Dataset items
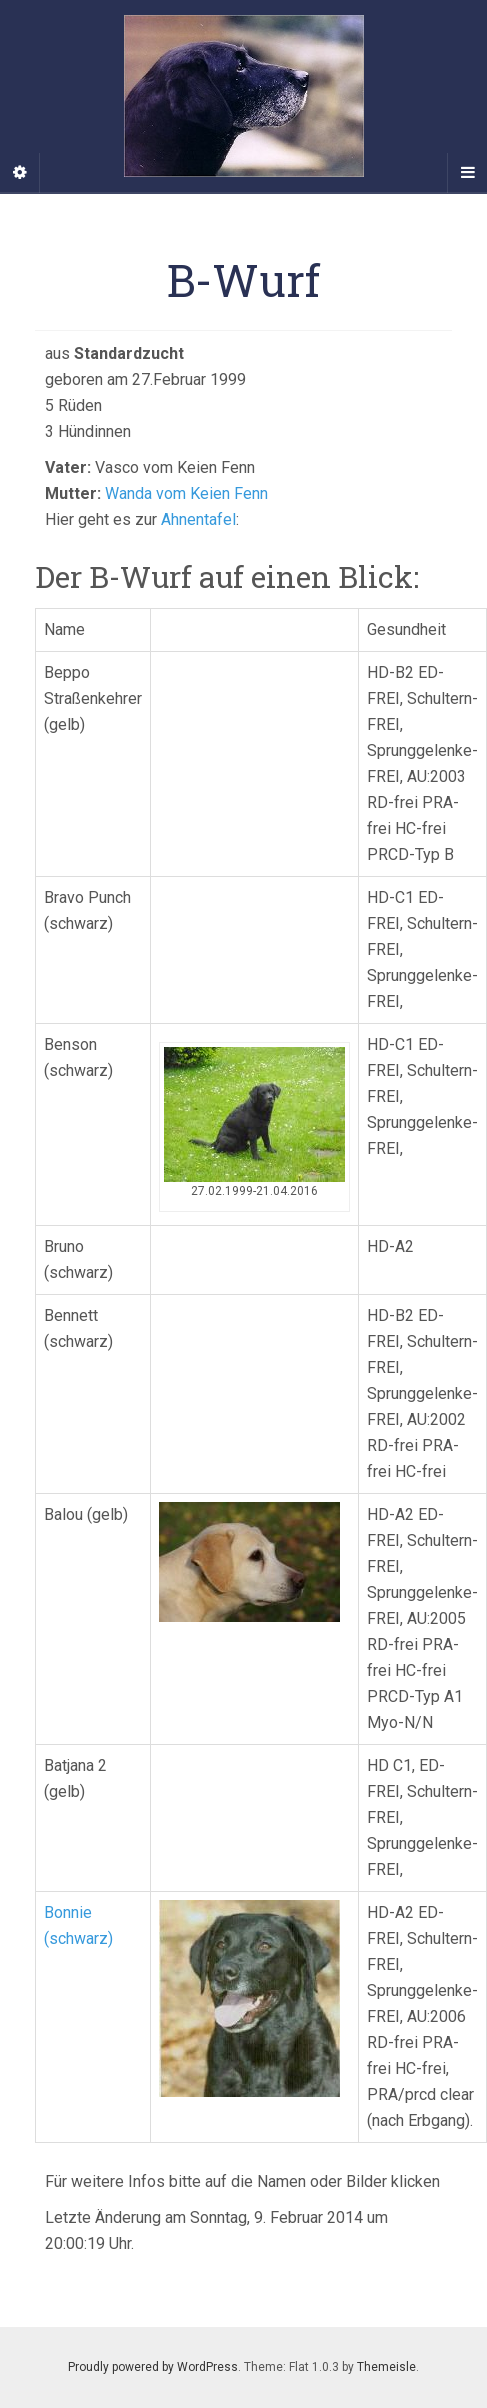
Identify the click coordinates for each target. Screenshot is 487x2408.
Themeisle (386, 2367)
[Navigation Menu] (467, 173)
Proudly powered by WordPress (153, 2367)
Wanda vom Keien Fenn (186, 493)
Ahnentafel (198, 519)
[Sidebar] (20, 173)
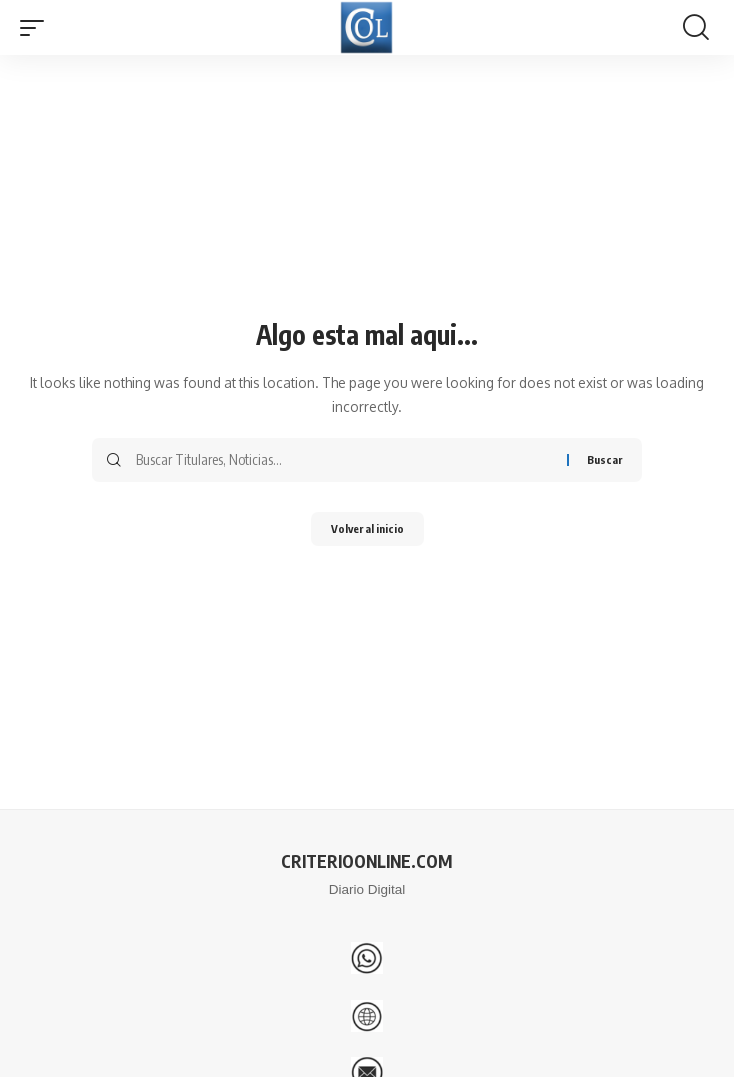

PROBLEM: Turn the rows above into a numbered list with no blank lines, and leave the pictures out.

TASK RESULT:
1. Identify the click coordinates for each target. Screenshot is 487x2408.
2. Themeisle (386, 2367)
3. [Navigation Menu] (467, 173)
4. Proudly powered by WordPress (153, 2367)
5. Wanda vom Keien Fenn (186, 493)
6. Ahnentafel (198, 519)
7. [Sidebar] (20, 173)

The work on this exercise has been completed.